On the left wing of this wonderfully elegantly executed triptych is the moment of the birth of John the Baptist. In the foreground, the viewer sees the Mother of God with the baby John the Baptist in her arms and the righteous Zechariah, the father of St. John, writing on a piece of paper the name to which the boy should be called. The central panel captures the moment of the baptism of John Jesus Christ. And finally, on the right panel of the triptych, Salome is depicted, holding the severed head of John the Baptist on the platter.
Authenticity of feeling A happy man who lived a life in harmony with himself, in works that do not burden the soul. The artist who lived this life is twice as happy. And, probably, Rogier van der Weyden was happy with this happiness – the happiness to work in the field that the Lord gave him.

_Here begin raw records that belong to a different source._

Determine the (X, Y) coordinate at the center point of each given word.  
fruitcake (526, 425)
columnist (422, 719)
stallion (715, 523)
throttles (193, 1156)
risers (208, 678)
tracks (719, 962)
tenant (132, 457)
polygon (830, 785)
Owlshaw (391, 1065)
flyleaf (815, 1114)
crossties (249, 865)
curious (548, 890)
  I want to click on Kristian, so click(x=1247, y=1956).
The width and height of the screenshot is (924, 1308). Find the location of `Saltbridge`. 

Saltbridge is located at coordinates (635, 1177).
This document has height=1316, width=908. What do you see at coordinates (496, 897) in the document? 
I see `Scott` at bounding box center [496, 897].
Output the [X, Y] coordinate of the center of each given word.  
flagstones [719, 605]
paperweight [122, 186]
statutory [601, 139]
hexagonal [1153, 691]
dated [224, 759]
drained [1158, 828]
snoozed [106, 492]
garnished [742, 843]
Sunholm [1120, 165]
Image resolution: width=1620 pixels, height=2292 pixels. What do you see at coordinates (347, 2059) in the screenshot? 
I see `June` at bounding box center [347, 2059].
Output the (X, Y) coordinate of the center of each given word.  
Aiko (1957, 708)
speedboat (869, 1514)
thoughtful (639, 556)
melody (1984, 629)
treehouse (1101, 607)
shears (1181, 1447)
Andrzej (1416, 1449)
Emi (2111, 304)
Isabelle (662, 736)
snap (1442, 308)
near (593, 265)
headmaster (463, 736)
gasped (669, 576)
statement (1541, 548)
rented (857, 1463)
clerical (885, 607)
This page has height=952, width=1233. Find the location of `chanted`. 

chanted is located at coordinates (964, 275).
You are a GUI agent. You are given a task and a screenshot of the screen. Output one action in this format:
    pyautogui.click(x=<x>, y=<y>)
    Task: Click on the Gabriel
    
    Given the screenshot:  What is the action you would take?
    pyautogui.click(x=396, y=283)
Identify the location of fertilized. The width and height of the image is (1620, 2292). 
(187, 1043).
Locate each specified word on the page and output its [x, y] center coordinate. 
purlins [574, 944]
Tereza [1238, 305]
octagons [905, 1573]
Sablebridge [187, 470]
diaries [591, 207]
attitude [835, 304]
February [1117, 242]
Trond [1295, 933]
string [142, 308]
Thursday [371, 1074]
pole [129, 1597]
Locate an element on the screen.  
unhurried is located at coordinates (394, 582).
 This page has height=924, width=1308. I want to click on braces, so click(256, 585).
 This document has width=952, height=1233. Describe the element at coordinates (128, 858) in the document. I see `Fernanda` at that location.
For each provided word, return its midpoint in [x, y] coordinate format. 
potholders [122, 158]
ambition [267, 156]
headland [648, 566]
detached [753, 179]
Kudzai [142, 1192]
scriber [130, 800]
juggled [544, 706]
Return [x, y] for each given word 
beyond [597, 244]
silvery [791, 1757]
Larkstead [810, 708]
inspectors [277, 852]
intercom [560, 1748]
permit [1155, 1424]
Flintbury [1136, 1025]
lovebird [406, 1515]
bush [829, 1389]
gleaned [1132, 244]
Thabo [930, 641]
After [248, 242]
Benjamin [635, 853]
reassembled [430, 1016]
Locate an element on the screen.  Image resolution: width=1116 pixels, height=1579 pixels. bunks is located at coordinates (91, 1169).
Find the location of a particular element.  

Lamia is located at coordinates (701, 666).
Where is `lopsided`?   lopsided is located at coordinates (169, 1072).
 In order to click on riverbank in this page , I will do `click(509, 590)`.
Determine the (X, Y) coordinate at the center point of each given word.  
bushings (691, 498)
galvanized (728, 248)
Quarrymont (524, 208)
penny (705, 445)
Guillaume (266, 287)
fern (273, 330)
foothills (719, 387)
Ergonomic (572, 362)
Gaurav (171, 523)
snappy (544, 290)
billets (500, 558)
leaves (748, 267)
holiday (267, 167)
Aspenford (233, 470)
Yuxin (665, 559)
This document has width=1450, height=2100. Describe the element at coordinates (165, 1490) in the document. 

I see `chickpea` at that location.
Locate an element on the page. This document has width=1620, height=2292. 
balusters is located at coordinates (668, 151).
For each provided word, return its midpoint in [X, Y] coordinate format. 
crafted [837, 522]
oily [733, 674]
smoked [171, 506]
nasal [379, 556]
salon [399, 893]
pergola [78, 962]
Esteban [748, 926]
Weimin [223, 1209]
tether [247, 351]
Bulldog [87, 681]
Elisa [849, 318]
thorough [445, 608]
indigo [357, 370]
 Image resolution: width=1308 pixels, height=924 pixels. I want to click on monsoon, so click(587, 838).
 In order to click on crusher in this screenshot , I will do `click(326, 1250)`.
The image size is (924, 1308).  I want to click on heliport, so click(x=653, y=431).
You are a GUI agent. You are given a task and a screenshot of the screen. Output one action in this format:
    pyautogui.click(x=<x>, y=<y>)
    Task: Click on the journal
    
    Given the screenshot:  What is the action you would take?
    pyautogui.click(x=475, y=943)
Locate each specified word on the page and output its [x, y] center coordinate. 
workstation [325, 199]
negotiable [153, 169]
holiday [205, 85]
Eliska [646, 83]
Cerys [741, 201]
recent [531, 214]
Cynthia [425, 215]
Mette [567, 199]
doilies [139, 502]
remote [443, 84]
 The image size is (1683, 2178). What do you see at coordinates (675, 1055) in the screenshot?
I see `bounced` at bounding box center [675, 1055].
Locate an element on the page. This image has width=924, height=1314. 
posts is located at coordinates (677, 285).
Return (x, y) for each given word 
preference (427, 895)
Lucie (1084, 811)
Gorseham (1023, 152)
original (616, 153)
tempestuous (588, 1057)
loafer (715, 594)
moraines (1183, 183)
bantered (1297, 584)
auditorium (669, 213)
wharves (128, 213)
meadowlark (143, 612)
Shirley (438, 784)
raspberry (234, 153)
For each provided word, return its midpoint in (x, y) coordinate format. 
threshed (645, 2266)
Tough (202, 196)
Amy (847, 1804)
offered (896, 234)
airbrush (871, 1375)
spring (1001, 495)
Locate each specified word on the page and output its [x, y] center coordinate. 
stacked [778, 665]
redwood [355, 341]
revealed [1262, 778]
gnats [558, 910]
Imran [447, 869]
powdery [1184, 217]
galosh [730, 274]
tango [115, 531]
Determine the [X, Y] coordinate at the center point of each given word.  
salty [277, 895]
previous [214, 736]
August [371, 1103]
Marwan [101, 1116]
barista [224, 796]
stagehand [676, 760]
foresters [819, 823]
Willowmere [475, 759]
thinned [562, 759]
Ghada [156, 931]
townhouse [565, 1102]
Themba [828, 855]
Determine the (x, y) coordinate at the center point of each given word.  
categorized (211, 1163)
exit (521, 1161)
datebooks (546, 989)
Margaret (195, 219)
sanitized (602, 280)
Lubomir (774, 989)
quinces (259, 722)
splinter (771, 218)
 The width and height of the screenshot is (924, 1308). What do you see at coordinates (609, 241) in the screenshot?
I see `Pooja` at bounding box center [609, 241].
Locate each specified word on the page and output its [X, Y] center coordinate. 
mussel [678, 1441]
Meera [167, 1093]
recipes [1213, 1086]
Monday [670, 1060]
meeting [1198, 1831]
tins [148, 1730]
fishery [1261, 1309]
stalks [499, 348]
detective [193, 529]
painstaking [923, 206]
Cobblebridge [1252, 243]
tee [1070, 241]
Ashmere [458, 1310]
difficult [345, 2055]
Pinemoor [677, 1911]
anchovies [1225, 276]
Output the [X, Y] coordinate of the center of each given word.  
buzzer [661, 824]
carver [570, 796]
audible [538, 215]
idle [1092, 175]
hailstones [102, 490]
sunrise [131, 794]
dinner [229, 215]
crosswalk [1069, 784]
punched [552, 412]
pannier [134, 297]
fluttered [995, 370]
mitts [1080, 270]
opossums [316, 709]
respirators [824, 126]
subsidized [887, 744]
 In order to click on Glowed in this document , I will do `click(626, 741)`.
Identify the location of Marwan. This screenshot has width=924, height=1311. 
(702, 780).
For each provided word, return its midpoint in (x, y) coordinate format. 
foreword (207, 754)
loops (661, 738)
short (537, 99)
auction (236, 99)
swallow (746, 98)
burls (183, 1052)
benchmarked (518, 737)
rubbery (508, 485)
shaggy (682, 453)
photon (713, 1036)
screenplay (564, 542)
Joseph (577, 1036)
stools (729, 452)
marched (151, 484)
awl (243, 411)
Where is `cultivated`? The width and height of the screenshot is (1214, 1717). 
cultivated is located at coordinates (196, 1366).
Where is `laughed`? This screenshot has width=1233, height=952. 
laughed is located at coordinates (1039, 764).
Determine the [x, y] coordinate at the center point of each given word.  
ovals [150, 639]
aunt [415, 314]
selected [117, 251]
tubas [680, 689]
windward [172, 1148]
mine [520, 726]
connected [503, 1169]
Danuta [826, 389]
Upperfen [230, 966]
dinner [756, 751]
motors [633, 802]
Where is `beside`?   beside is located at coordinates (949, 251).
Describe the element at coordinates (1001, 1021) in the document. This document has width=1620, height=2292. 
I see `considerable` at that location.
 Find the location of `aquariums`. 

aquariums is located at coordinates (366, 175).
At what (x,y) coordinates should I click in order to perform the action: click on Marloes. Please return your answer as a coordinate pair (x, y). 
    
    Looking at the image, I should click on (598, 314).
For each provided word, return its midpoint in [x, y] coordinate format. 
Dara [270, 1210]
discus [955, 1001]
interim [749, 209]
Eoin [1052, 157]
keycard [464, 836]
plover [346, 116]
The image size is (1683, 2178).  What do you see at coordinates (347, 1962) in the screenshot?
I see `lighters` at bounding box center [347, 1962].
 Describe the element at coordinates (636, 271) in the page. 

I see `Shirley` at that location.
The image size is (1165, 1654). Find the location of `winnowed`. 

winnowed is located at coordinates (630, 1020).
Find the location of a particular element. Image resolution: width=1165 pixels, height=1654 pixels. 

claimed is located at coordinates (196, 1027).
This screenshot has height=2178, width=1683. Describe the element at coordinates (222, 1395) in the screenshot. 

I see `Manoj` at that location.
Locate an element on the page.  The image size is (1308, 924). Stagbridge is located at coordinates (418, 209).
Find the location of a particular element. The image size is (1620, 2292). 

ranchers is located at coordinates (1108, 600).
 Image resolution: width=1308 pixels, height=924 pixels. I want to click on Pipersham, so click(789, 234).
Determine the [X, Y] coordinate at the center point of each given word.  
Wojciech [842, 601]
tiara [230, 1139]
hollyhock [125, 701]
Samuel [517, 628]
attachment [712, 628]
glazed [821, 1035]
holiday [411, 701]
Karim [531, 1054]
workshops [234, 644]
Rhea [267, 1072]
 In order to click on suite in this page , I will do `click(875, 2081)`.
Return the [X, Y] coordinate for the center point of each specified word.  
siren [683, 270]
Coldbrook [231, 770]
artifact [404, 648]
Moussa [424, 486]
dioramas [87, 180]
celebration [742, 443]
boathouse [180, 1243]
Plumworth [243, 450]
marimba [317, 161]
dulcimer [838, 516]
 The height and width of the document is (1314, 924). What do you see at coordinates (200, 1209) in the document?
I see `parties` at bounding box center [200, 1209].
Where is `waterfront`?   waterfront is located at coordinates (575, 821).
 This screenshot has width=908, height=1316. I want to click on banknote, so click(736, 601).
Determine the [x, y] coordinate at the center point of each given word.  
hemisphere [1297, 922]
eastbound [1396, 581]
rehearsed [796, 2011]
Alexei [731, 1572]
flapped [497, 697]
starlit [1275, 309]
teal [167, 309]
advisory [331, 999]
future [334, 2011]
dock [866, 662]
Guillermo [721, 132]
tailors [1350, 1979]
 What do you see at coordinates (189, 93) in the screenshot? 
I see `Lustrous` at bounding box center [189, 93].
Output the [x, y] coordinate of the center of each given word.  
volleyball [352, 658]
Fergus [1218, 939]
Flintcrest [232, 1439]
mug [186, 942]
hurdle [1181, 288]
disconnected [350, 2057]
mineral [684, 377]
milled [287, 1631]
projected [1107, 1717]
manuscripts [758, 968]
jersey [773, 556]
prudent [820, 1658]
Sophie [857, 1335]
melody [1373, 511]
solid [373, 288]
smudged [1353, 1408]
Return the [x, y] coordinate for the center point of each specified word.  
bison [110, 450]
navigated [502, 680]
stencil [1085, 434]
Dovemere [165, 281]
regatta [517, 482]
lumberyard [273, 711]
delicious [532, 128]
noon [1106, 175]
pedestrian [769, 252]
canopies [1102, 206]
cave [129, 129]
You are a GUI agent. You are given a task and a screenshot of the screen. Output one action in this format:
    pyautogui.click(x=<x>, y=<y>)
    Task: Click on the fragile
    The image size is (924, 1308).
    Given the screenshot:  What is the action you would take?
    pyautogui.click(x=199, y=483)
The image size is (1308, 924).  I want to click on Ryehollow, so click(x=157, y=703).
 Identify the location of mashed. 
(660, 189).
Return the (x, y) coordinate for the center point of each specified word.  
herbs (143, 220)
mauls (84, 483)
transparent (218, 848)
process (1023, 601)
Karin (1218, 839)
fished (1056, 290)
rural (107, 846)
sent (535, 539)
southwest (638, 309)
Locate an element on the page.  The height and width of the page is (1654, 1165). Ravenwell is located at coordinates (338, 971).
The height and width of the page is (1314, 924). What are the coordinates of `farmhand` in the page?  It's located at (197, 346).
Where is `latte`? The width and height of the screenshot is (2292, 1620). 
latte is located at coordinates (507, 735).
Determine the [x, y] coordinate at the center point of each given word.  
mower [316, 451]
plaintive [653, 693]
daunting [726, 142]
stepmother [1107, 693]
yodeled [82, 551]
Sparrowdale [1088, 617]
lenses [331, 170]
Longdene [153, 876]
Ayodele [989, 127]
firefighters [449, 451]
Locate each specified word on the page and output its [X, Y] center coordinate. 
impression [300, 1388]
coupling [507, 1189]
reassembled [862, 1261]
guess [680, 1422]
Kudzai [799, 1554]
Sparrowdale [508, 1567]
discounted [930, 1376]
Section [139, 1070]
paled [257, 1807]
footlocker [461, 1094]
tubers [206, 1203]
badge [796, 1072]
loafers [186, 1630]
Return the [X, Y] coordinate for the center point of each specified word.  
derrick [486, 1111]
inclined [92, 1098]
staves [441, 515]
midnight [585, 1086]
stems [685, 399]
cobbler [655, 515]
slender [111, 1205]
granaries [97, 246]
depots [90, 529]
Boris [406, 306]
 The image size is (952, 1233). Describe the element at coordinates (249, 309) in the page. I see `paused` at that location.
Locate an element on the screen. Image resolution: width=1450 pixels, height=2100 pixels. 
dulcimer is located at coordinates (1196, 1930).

Work until sweat, to a blissful, exhausted smile, to work hard, but without the hassle and heart trouble. Is it possible to talk about a man who died a few centuries ago and left us with no “verbal” evidence of himself, not a single piece of paper where it would be written in his hand: “Yes, I was happy in this life”? Are we taking too much on ourselves? Maybe too. But we left the master’s paintings, marked by the undeniable authenticity of the feeling. And, whatever one may say, one can not happen so that this “undoubted authenticity” is involuntary, tortured.
Suffered – yes, spilled through yourself, but not tortured. And let us do not know what and how Rogier van der Weyden was talking about his lived life, lying on his deathbed. But all of his paintings – a spiritual testament, which he wrote for many years.